A palavra "growth" virou moda no ecossistema de startups e chegou ao B2B trazendo muito hype e pouca substância. Tactics virais, hacks de produto, crescimento explosivo. O problema é que a maioria dessas táticas não funciona no contexto de empresas B2B com ciclo de vendas longo e relacionamentos complexos.
Gabriel C. Mineiro, convidado do podcast A Mesa de Galt, defende que growth de verdade no B2B é muito menos glamoroso do que parece — e muito mais eficaz quando bem executado.
O que é growth de verdade no B2B
Growth não é um conjunto de táticas — é uma mentalidade. A mentalidade de testar hipóteses, medir resultados, e alocar recursos para o que está funcionando. No B2B, isso significa: identificar onde está o maior gargalo de crescimento, criar hipóteses de como resolver, testar com escala mínima, medir o resultado e escalar o que funcionou.
Não é glamoroso. Não tem um hack secreto. É método.
Os canais que realmente escalam no B2B
Canais que funcionam consistentemente no B2B brasileiro: indicação (maior conversão), conteúdo orgânico (menor CAC no longo prazo), outbound estruturado (previsível quando o processo está certo) e parcerias estratégicas (acesso a base de clientes complementares). Redes sociais virais raramente são o canal principal de receita — são, na maioria dos casos, apoio de marca.
Como priorizar o que testar
Com recursos limitados, você não pode testar tudo. Priorização por ICE (Impact, Confidence, Ease) é uma forma simples e eficaz de rankear iniciativas de growth: quão grande é o impacto potencial, quão confiante você está que vai funcionar, e quão fácil é de executar. Comece pelos testes com maior score de ICE.
Growth e RevOps: a infraestrutura por baixo
Growth sem estrutura de dados não escala. Você precisa conseguir rastrear o que está gerando resultado — qual canal, qual mensagem, qual perfil de cliente converte mais.
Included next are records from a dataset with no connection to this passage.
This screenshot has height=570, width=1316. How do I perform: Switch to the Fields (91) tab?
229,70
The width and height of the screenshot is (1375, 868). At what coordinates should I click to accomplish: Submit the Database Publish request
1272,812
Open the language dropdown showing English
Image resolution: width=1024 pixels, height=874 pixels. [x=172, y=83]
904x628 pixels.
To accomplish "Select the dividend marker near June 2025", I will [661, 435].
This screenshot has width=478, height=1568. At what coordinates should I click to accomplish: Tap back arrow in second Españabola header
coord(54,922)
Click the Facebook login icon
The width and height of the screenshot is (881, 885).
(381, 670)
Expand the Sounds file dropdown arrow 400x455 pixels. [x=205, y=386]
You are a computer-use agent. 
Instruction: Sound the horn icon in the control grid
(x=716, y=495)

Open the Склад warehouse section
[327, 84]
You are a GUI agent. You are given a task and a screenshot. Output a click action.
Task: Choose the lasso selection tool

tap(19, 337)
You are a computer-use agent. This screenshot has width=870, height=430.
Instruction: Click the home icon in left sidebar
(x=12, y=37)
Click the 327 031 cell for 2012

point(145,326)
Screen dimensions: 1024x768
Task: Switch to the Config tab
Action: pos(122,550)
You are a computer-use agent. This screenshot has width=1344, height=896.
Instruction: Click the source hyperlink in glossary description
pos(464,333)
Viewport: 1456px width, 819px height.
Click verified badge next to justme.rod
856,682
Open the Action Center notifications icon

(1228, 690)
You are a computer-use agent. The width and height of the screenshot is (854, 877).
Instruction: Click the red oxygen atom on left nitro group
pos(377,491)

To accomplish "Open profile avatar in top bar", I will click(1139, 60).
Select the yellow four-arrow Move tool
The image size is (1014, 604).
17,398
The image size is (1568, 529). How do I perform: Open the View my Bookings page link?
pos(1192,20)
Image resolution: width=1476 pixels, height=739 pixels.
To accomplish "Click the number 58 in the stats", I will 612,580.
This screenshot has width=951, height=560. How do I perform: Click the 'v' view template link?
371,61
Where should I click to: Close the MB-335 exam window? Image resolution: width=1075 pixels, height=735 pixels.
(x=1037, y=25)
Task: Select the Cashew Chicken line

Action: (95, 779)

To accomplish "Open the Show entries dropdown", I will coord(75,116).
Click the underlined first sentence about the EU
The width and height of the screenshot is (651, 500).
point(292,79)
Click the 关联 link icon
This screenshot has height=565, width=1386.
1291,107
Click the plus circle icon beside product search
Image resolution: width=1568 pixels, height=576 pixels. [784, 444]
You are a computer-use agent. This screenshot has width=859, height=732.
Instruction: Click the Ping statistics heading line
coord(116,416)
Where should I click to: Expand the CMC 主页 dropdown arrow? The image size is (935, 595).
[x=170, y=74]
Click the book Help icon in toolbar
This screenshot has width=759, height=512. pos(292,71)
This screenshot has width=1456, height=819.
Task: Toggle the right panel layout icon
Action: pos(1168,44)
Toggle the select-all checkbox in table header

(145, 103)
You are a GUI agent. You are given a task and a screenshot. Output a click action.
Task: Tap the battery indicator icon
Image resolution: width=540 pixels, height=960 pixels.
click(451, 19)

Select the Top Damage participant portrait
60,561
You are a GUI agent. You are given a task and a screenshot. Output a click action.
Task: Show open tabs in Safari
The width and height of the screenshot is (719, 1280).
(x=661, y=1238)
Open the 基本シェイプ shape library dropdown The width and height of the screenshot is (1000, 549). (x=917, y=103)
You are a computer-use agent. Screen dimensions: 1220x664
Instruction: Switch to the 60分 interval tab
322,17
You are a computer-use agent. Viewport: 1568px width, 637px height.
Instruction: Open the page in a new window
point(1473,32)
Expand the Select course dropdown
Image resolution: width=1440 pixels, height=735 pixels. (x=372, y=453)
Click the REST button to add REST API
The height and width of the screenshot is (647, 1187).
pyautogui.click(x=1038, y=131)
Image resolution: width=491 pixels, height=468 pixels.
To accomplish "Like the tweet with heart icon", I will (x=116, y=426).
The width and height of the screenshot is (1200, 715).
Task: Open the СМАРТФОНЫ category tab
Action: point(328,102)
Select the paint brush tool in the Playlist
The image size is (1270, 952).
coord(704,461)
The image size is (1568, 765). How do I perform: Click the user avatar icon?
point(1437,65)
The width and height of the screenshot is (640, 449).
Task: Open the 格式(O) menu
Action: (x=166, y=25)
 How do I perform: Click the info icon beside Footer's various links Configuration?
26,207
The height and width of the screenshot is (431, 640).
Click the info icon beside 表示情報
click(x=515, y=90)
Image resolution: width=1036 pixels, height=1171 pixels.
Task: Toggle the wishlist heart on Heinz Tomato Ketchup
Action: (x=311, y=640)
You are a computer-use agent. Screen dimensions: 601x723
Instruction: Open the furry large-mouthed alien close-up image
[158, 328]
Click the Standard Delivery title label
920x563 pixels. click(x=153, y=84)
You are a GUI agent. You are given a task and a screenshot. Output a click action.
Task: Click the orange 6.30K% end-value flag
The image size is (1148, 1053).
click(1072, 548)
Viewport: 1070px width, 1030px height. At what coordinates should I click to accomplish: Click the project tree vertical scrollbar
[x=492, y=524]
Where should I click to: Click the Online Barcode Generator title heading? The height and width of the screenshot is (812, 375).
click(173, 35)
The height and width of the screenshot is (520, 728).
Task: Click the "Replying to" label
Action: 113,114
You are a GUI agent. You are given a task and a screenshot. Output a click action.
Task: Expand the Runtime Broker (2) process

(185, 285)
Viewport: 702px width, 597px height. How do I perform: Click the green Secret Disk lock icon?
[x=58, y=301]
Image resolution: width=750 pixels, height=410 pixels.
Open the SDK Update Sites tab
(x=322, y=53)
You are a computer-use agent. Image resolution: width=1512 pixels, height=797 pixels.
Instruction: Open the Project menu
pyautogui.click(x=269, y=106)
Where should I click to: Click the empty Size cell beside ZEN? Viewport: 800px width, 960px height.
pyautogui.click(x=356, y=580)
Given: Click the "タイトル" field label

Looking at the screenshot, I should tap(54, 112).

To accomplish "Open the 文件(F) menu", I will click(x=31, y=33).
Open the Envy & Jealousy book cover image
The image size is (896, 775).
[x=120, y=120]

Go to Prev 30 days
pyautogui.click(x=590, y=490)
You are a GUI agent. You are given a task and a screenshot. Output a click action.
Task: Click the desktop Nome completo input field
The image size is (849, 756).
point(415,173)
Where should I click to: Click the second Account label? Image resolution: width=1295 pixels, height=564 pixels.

Essa infraestrutura de dados é exatamente o que RevOps constrói: uma operação de receita onde cada decisão tem dado por baixo.
Perguntas frequentes
- O que é growth no B2B?
- Uma mentalidade de teste e iteração aplicada à operação de receita — identificar gargalos, criar hipóteses, testar com escala mínima e alocar recursos para o que funciona.
- Quais canais de aquisição funcionam melhor no B2B brasileiro?
- Indicação (maior conversão), conteúdo orgânico (menor CAC no longo prazo), outbound estruturado (previsível) e parcerias estratégicas.
- Como priorizar iniciativas de growth?
- Use ICE score: Impact (impacto potencial), Confidence (confiança que vai funcionar) e Ease (facilidade de execução). Comece pelos maiores scores.
- Como medir se uma iniciativa de growth está funcionando?
- Defina a métrica de sucesso antes de executar. Meça antes (baseline) e depois. Se não consegue medir, não é um teste — é uma aposta.